■ Trecho:

Sancionada pelo presidente Luiz Inácio Lula da Silva, com alguns vetos a mudanças introduzidas pelo Congresso Nacional, a nova lei é considerada um avanço, mas está longe de ser reconhecida como a solução definitiva para o problema do desmatamento.
“O objetivo é interessante, mas ele está longe de ser alcançado”, diz o procurador federal em Belém (PA), Ubiratan Cazzeta. “O Estado não tem estrutura para ter certeza de que as pessoas que vão pedir esses lotes estão em áreas já antropizadas (ocupadas pelo homem), que elas não estão abrindo novas frentes e que não há nenhum conflito na terra em questão.”
“A MP vai permitir o avanço dos agentes econômicos da maneira que eles desejem e não de acordo com um planejamento de Estado”, acrescenta Cazzeta. “Sem contar que a lei provavelmente vai abrir espaço para a oficialização de antigas fraudes.”
O superintendente nacional para regularização fundiária na Amazônia do Instituto de Colonização e Reforma Agrária (Incra), José Raimundo Sepeda, admite que o órgão precisa de mais recursos para fiscalizar e coletar informações com eficiência. Mas diz que fazendo parcerias e usando a tecnologia a deficiência pode ser suprida.
“Estamos fazendo parcerias com prefeituras, governos estaduais, a Abin (Agência Brasileira de Iinteligência) que nos auxiliarão nesse trabalho. E a qualquer sinal de irregularidade uma vistoria é determinada para conferir se há algum conflito ou fraude”, diz o superintendente.

■ Bloco de dados:
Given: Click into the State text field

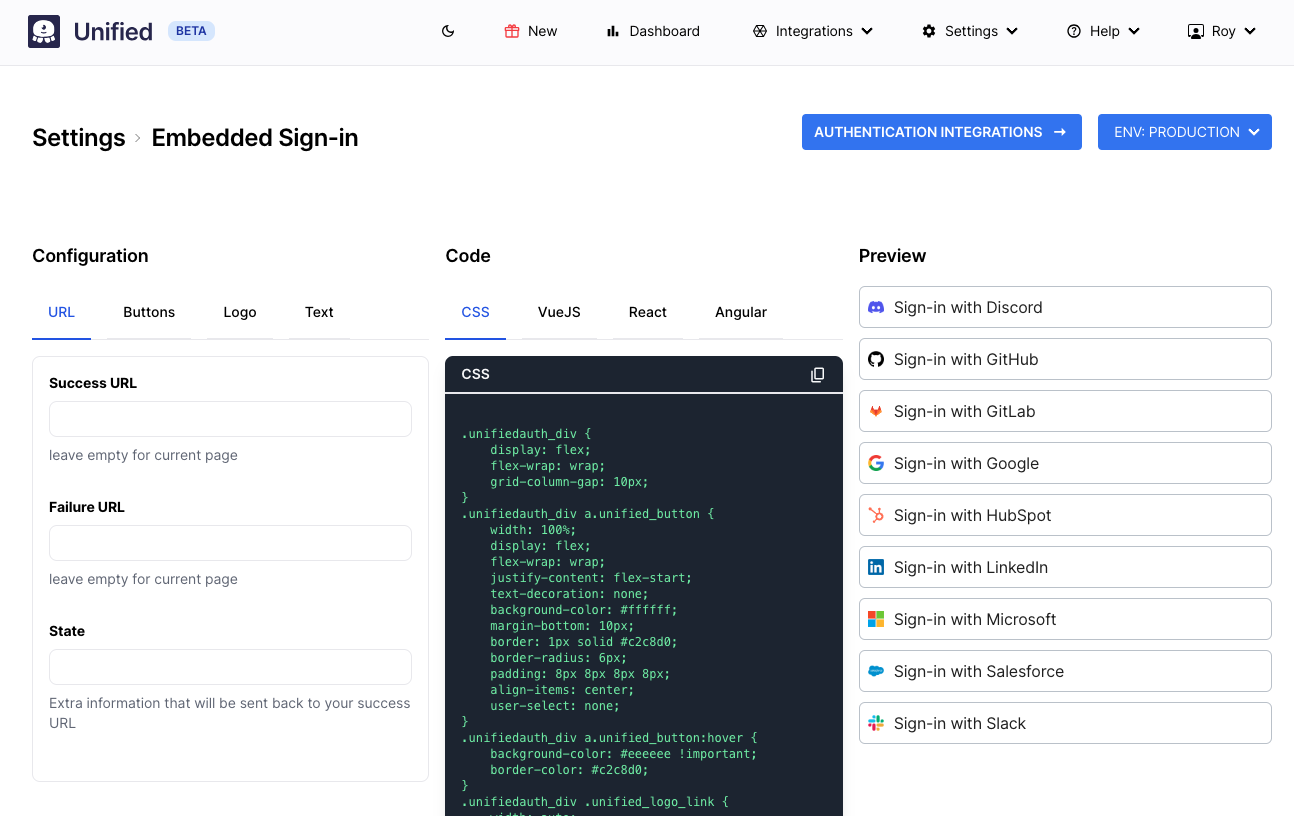Looking at the screenshot, I should click(x=230, y=667).
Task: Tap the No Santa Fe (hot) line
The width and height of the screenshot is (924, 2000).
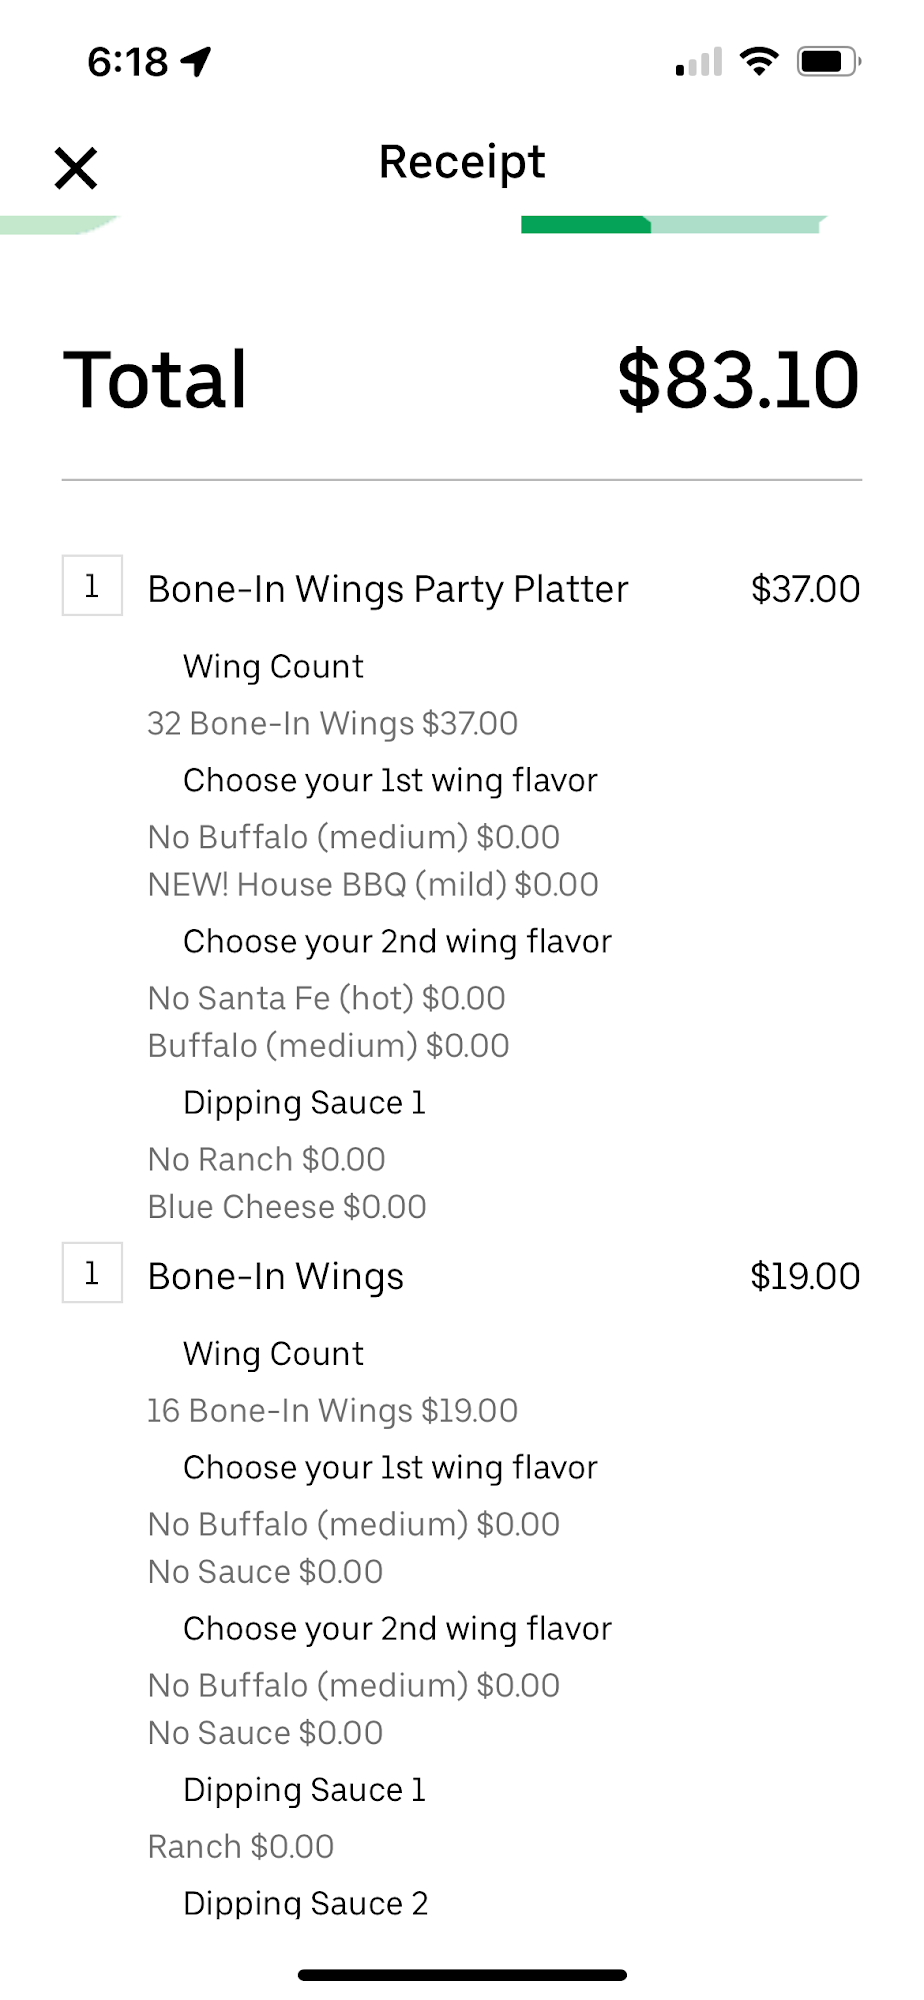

■ Tarefas:
1. Liste todas as pessoas que o trecho cita pelo nome, junto com o cargo que ele dá a cada uma.
2. Transcreva, sem mudar nada, o pedaço do trecho que vai de "O superintendente nacional" até "pode ser suprida.".
Os dados não têm nada a ver com isto.

■ Respostas por tarefa:
1.
- Luiz Inácio Lula da Silva: presidente
- Ubiratan Cazzeta: procurador federal em Belém (PA)
- José Raimundo Sepeda: superintendente nacional para regularização fundiária na Amazônia do Instituto de Colonização e Reforma Agrária (Incra)

2.
O superintendente nacional para regularização fundiária na Amazônia do Instituto de Colonização e Reforma Agrária (Incra), José Raimundo Sepeda, admite que o órgão precisa de mais recursos para fiscalizar e coletar informações com eficiência. Mas diz que fazendo parcerias e usando a tecnologia a deficiência pode ser suprida.